Orders and the EY Modifier
In order to use the GK or GL modifier, the supplier must have a physician order for one of the items. An order for either the covered or upgraded item is acceptable.
If the GK or GL modifier is used as specified in these instructions, the EY should not be used – i.e., it is not used on the GA, GK, or GL claim line. This is an exception to the general instruction that an EY modifier is added to a code if there is no physician order for the item that is billed.
The supplier may not use the GK or GL modifiers if there is no physician order for either the upgraded item or the item that otherwise meets coverage criteria. In this situation, the HCPCS code for the item that is provided must be billed with an EY modifier and the claim line will be denied.
The supplier may not use the GK or GL modifiers if there is a physician order for the upgraded item but the supplier provides an item that meets coverage criteria. In this situation, the HCPCS code for the item that is provided is billed but the EY modifier should not be used. This is another exception to the general instruction that an EY modifier is added to a code if there is no physician order for the item that is billed.
Other Requirements/Instructions
In order to use the GK or GL modifiers, the upgraded item must be within the range of items that are medically appropriate for the beneficiary's medical condition and the purpose of the physician's order.

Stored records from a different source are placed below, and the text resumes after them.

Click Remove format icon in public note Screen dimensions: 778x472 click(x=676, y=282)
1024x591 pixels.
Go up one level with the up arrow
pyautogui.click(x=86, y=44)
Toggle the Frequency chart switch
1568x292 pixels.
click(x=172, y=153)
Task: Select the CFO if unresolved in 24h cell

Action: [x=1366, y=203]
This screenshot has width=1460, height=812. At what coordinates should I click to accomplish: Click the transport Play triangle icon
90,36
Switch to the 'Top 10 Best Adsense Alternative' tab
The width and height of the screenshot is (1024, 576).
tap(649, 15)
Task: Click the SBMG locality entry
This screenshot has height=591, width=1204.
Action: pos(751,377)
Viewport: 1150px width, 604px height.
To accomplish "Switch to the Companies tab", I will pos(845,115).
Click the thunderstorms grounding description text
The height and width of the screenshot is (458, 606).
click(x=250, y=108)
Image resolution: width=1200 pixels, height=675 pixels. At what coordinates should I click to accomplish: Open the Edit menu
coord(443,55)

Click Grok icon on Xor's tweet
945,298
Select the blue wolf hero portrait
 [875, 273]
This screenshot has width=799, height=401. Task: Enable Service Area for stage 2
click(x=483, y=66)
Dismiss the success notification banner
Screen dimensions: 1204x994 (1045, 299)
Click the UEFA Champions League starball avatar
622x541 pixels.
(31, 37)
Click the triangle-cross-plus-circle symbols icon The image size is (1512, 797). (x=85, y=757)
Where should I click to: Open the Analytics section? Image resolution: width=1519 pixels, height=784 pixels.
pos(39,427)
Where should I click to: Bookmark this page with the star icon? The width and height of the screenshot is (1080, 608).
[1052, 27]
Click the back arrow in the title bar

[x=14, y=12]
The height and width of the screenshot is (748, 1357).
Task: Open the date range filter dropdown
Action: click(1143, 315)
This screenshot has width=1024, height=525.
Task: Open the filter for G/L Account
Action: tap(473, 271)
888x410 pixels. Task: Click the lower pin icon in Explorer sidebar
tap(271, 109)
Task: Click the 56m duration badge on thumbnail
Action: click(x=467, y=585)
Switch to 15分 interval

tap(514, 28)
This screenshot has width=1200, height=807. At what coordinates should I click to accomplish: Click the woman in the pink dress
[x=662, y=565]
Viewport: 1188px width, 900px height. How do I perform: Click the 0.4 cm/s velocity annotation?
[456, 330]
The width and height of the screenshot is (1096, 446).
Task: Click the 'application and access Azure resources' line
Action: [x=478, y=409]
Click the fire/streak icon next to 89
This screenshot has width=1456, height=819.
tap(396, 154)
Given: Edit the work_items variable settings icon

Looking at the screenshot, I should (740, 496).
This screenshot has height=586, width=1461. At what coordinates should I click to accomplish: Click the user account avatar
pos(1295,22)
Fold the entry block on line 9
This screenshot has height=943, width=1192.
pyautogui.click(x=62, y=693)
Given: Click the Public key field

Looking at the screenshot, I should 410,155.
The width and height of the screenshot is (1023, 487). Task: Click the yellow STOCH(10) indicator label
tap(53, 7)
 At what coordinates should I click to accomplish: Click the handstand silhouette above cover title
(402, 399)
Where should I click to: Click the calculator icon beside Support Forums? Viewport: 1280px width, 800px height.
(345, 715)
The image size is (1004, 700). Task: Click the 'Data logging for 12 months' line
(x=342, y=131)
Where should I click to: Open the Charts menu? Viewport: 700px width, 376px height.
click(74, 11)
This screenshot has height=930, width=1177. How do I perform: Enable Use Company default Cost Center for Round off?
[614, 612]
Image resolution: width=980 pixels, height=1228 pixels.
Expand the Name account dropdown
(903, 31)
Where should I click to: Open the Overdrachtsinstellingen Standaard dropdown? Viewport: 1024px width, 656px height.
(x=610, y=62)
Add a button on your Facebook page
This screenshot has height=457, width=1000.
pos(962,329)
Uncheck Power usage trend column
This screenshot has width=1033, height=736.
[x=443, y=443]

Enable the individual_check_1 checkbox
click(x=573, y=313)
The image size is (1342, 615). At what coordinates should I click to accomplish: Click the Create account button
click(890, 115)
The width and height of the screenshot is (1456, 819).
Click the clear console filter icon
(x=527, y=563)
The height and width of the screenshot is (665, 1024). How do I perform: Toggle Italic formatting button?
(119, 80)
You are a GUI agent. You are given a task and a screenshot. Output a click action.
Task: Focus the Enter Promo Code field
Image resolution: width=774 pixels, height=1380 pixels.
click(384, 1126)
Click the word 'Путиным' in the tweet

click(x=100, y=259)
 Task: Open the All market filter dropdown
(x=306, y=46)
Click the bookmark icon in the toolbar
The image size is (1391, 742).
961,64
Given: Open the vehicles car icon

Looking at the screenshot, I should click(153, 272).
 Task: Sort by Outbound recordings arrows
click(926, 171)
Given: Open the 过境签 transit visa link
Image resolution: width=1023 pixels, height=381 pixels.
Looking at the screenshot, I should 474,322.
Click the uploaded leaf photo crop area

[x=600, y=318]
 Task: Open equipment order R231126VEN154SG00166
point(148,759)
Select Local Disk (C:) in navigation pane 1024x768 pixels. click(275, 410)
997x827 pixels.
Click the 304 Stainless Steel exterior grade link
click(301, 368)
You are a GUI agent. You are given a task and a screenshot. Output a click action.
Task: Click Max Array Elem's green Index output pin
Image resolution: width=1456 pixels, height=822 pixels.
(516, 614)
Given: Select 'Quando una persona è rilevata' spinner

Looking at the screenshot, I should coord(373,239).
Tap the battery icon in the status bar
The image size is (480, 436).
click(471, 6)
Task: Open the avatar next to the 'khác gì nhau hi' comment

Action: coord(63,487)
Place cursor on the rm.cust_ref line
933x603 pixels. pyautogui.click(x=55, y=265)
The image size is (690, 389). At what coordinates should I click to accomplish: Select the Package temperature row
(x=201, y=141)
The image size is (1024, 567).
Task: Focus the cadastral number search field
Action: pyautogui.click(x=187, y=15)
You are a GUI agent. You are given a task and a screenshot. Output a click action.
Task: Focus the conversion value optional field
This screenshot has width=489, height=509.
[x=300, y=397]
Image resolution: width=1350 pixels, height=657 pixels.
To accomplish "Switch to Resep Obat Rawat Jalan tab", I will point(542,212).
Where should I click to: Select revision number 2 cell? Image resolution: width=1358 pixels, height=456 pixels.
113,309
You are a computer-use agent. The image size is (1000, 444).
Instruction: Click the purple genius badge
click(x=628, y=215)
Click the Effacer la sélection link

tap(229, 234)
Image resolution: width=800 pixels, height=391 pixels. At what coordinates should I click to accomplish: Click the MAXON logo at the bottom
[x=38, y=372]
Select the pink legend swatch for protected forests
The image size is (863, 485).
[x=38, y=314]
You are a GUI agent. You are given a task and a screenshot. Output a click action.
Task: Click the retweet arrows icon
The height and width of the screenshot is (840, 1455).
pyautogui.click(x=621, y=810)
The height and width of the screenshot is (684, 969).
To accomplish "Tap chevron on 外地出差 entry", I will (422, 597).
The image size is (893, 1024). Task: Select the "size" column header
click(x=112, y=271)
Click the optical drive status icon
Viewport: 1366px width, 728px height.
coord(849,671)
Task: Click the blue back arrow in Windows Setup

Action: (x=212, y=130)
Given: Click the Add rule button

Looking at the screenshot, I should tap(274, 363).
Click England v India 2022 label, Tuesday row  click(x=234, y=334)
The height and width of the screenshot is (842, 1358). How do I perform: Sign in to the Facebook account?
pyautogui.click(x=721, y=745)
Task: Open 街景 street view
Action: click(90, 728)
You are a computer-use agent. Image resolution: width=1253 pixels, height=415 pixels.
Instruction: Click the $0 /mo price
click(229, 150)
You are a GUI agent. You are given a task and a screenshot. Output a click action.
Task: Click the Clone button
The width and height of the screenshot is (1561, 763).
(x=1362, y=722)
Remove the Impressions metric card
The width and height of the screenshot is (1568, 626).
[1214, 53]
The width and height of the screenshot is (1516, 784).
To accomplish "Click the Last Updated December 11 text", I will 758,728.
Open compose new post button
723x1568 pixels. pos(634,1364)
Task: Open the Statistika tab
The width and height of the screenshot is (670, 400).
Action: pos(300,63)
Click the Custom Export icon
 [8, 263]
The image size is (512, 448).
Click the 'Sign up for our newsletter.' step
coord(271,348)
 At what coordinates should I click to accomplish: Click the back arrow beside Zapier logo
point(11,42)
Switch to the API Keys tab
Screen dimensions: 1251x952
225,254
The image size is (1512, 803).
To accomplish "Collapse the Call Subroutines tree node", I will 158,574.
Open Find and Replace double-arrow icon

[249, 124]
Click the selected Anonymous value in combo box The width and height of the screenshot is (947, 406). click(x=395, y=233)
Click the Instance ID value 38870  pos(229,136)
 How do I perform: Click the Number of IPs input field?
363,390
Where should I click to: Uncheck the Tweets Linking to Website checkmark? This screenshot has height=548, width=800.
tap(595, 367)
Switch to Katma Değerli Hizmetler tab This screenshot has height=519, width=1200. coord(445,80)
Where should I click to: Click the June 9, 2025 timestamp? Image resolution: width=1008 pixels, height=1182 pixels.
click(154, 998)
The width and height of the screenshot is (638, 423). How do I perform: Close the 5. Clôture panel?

For example, there could be an upgrade between two different types of wheelchairs but the upgrade modifiers would not be used if a walker met a patient's mobility needs but the beneficiary chose to obtain a wheelchair.
When using the GK or GL modifier, the supplier must specify the manufacturer and model name/number of the item that is actually furnished – i.e., the upgraded item – and describe why this item is an upgrade. This information must be included in the narrative field of the electronic claim.
Codes with a GK or GL modifier will continue through the usual claims processing. Other edits may cause the GK/GL claim line to be paid at a less costly alternative or to be denied. However, if no other edits are involved, payment would be made for the code with the GK or GL modifier.
An upgrade may be from one HCPCS code to another code or it may be from one item to another item within a single HCPCS code. When an upgrade is within a single code, the upgraded item must include features that exceed the official code descriptor for that item.
Refer to the CMS Internet-Only Claims Processing Manual, Publication 100-04, Chapter 20, Sections 120 and 120.1 for additional billing information. These instructions are effective for claims with dates of service on or after April 1, 2007. Please see attached table "DME Upgrades ABN and Claims Modifiers" for examples of how to use these modifiers.